§ Dataset entries
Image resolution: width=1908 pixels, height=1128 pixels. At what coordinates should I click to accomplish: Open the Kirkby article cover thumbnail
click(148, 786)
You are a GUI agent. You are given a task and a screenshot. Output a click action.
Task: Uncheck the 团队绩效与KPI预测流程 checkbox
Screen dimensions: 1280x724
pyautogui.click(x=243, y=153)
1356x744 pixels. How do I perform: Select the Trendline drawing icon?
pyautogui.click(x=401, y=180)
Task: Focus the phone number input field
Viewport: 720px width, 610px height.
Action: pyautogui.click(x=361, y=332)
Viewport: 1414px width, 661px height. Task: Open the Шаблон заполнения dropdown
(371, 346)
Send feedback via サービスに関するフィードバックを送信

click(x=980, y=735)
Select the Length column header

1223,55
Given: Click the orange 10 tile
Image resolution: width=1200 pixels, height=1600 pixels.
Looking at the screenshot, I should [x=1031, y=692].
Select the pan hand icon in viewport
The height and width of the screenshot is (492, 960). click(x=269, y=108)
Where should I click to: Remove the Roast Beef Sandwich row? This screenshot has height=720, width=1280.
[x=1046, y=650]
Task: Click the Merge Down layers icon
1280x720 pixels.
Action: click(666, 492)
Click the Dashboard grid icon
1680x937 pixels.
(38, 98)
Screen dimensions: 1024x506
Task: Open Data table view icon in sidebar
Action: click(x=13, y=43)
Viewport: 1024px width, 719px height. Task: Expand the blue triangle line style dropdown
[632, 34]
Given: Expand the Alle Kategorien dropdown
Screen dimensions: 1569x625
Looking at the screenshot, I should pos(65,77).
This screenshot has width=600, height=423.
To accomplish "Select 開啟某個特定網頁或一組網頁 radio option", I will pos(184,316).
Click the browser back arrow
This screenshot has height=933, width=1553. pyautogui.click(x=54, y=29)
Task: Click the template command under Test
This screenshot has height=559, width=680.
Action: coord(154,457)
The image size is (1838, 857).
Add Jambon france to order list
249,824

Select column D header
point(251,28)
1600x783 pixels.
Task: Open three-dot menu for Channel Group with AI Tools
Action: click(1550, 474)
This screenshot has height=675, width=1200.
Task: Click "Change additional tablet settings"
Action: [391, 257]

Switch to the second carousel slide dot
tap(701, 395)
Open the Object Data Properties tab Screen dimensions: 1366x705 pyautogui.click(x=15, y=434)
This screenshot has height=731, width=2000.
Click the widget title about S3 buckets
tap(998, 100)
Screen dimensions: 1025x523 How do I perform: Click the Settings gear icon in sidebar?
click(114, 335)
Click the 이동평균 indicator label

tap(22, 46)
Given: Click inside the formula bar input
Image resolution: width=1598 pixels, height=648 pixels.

§ Task prompt
Every line above from the line with "1680x937 pixels." to the line with "Open the Object", inclusive, must be returned exactly; no other line belongs in the reply.

§ Written reply
1680x937 pixels.
(38, 98)
Screen dimensions: 1024x506
Task: Open Data table view icon in sidebar
Action: click(x=13, y=43)
Viewport: 1024px width, 719px height. Task: Expand the blue triangle line style dropdown
[632, 34]
Given: Expand the Alle Kategorien dropdown
Screen dimensions: 1569x625
Looking at the screenshot, I should pos(65,77).
This screenshot has width=600, height=423.
To accomplish "Select 開啟某個特定網頁或一組網頁 radio option", I will pos(184,316).
Click the browser back arrow
This screenshot has height=933, width=1553. pyautogui.click(x=54, y=29)
Task: Click the template command under Test
This screenshot has height=559, width=680.
Action: coord(154,457)
The image size is (1838, 857).
Add Jambon france to order list
249,824

Select column D header
point(251,28)
1600x783 pixels.
Task: Open three-dot menu for Channel Group with AI Tools
Action: click(1550, 474)
This screenshot has height=675, width=1200.
Task: Click "Change additional tablet settings"
Action: [391, 257]

Switch to the second carousel slide dot
tap(701, 395)
Open the Object Data Properties tab Screen dimensions: 1366x705 pyautogui.click(x=15, y=434)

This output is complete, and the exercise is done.